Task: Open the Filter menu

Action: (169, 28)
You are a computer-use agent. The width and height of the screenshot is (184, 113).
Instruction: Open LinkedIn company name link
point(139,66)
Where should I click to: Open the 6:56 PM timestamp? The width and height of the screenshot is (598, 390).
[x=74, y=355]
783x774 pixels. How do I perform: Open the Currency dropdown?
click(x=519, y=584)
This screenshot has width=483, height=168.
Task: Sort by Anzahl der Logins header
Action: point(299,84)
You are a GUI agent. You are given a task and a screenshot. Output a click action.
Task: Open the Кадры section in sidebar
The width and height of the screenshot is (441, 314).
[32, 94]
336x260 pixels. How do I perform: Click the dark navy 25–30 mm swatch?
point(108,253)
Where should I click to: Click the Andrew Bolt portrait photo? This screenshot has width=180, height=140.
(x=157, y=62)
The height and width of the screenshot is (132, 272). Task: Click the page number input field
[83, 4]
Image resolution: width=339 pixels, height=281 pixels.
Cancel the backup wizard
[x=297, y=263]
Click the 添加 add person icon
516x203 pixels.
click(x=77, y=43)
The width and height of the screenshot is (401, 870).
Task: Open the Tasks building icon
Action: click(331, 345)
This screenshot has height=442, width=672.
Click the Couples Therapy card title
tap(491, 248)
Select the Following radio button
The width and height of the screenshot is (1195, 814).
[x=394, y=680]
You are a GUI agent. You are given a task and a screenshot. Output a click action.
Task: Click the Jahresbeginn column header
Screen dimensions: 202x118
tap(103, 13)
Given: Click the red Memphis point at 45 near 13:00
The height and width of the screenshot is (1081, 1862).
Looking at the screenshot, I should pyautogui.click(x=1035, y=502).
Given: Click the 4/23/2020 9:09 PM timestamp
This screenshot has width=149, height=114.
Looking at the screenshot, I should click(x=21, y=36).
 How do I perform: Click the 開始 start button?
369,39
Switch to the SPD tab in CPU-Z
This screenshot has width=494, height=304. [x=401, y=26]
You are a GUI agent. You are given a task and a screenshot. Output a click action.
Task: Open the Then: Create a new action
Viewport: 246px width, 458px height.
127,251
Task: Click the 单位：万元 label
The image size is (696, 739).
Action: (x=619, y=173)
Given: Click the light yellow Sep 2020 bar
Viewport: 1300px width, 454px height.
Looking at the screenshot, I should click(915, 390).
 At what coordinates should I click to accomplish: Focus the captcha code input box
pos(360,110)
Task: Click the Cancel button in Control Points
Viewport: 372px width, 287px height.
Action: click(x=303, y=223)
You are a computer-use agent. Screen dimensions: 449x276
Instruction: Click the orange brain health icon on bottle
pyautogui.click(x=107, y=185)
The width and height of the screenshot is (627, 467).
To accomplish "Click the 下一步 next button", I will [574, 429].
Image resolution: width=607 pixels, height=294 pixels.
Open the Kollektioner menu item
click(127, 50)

Action item — Once more, write out the records in full, exactly as they appear.

Reply —
Task: Open the Filter menu

Action: (169, 28)
You are a computer-use agent. The width and height of the screenshot is (184, 113).
Instruction: Open LinkedIn company name link
point(139,66)
Where should I click to: Open the 6:56 PM timestamp? The width and height of the screenshot is (598, 390).
[x=74, y=355]
783x774 pixels. How do I perform: Open the Currency dropdown?
click(x=519, y=584)
This screenshot has width=483, height=168.
Task: Sort by Anzahl der Logins header
Action: point(299,84)
You are a GUI agent. You are given a task and a screenshot. Output a click action.
Task: Open the Кадры section in sidebar
The width and height of the screenshot is (441, 314).
[32, 94]
336x260 pixels. How do I perform: Click the dark navy 25–30 mm swatch?
point(108,253)
Where should I click to: Click the Andrew Bolt portrait photo? This screenshot has width=180, height=140.
(x=157, y=62)
The height and width of the screenshot is (132, 272). Task: Click the page number input field
[83, 4]
Image resolution: width=339 pixels, height=281 pixels.
Cancel the backup wizard
[x=297, y=263]
Click the 添加 add person icon
516x203 pixels.
click(x=77, y=43)
The width and height of the screenshot is (401, 870).
Task: Open the Tasks building icon
Action: click(331, 345)
This screenshot has height=442, width=672.
Click the Couples Therapy card title
tap(491, 248)
Select the Following radio button
The width and height of the screenshot is (1195, 814).
[x=394, y=680]
You are a GUI agent. You are given a task and a screenshot. Output a click action.
Task: Click the Jahresbeginn column header
Screen dimensions: 202x118
tap(103, 13)
Given: Click the red Memphis point at 45 near 13:00
The height and width of the screenshot is (1081, 1862).
Looking at the screenshot, I should pyautogui.click(x=1035, y=502).
Given: Click the 4/23/2020 9:09 PM timestamp
This screenshot has width=149, height=114.
Looking at the screenshot, I should click(x=21, y=36).
 How do I perform: Click the 開始 start button?
369,39
Switch to the SPD tab in CPU-Z
This screenshot has width=494, height=304. [x=401, y=26]
You are a GUI agent. You are given a task and a screenshot. Output a click action.
Task: Open the Then: Create a new action
Viewport: 246px width, 458px height.
127,251
Task: Click the 单位：万元 label
The image size is (696, 739).
Action: (x=619, y=173)
Given: Click the light yellow Sep 2020 bar
Viewport: 1300px width, 454px height.
Looking at the screenshot, I should click(915, 390).
 At what coordinates should I click to accomplish: Focus the captcha code input box
pos(360,110)
Task: Click the Cancel button in Control Points
Viewport: 372px width, 287px height.
Action: click(x=303, y=223)
You are a computer-use agent. Screen dimensions: 449x276
Instruction: Click the orange brain health icon on bottle
pyautogui.click(x=107, y=185)
The width and height of the screenshot is (627, 467).
To accomplish "Click the 下一步 next button", I will [574, 429].
Image resolution: width=607 pixels, height=294 pixels.
Open the Kollektioner menu item
click(127, 50)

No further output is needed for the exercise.